EnterpriseDB / barman

Barman - Backup and Recovery Manager for PostgreSQL
https://www.pgbarman.org/
GNU General Public License v3.0
2.07k stars 191 forks source link

barman-cloud-backup to Azure Blob Storage hangs, seemingly at the end #923

Closed aujasm1 closed 5 months ago

aujasm1 commented 5 months ago

Hi Folks, I'm running:

Ubuntu 20.04 + barman-cli-cloud 3.10 + pg 13 and attempting to backup a relatively small <200mb DB to Azure Blob storage. I've successfully run 2 backups already with the same command but I can't seem to get any more to run successfully. Full disclosure......I used pgbench to inject data (to generate WALs) between backup 2 and 3 - so the DB grew a little, but not much really.
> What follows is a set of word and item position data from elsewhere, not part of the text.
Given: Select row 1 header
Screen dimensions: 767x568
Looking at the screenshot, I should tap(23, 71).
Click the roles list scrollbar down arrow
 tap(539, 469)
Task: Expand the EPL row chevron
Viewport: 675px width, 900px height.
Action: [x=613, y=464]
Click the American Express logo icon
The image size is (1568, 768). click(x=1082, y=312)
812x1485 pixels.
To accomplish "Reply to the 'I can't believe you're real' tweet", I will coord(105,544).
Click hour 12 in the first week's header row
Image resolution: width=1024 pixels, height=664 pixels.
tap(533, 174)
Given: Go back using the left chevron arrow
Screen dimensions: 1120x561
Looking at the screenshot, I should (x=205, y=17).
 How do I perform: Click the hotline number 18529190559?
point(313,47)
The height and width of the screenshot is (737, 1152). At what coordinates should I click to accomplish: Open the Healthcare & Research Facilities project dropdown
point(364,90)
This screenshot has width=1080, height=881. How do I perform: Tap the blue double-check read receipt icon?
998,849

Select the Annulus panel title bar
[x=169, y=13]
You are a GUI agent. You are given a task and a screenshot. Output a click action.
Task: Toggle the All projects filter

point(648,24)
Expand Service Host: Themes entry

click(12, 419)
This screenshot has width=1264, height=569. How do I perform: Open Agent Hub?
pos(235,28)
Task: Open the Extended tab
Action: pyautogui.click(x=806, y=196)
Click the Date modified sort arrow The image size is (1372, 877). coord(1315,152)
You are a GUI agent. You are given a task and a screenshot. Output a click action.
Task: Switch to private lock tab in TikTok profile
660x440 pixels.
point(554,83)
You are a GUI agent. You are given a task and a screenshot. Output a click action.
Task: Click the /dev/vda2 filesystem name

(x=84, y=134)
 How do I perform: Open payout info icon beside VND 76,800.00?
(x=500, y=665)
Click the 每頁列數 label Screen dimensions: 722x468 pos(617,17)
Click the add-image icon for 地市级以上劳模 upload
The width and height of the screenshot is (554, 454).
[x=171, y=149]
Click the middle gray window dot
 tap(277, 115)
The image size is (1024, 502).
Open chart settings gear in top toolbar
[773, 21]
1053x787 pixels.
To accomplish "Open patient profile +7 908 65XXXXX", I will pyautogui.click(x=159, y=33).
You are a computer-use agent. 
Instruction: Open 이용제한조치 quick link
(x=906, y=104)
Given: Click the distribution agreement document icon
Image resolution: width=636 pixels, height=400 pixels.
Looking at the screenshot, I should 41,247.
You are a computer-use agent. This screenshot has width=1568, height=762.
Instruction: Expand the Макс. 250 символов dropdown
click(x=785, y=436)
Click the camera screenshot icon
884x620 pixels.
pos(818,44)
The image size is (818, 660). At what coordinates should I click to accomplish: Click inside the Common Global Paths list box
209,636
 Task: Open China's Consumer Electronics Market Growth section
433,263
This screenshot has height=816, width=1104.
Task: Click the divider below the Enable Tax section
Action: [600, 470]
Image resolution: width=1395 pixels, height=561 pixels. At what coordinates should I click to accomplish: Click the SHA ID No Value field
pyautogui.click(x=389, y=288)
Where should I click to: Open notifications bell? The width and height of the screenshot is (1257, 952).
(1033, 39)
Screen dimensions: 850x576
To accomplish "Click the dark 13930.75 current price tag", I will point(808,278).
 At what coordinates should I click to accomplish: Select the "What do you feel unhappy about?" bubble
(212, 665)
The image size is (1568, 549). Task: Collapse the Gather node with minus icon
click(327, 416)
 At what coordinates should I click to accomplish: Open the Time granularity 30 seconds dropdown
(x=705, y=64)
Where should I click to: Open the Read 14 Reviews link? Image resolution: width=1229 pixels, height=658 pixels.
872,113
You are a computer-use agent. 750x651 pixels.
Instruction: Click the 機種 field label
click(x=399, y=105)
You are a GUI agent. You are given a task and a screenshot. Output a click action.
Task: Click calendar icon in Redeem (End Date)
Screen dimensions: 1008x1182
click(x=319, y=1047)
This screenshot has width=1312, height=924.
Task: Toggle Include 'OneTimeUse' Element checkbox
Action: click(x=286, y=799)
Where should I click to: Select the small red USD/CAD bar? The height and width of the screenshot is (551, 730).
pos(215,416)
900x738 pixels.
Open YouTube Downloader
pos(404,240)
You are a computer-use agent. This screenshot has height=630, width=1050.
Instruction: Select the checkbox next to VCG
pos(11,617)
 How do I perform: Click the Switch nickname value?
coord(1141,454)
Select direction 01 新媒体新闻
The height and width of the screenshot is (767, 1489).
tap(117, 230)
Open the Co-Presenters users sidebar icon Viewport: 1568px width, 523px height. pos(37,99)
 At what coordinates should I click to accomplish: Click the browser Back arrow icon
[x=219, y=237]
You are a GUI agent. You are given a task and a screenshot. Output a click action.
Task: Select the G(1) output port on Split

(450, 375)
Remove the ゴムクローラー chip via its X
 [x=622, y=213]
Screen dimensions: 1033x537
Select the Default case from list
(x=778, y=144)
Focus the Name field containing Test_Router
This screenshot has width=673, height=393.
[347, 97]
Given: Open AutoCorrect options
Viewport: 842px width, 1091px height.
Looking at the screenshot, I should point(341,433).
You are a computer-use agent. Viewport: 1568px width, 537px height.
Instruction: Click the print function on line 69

Here's the command I've been running:

barman-cloud-backup -vv --immediate-checkpoint --cloud-provider=azure-blob-storage https://debackupsdevauseast.blob.core.windows.net/devops1 devops1

The debug output reveals: ManagedIdentityCredential.get_token succeeded Starting backup '20240415T115850'- Uploading 'devops1/base/20240415T115850/data.tar', part '1' (worker 0) It then appears to successfully process requests to upload files and folders via parts 2 through 80 where it then fails consistently at part 81 (which I'm starting to think is the end of the backup?).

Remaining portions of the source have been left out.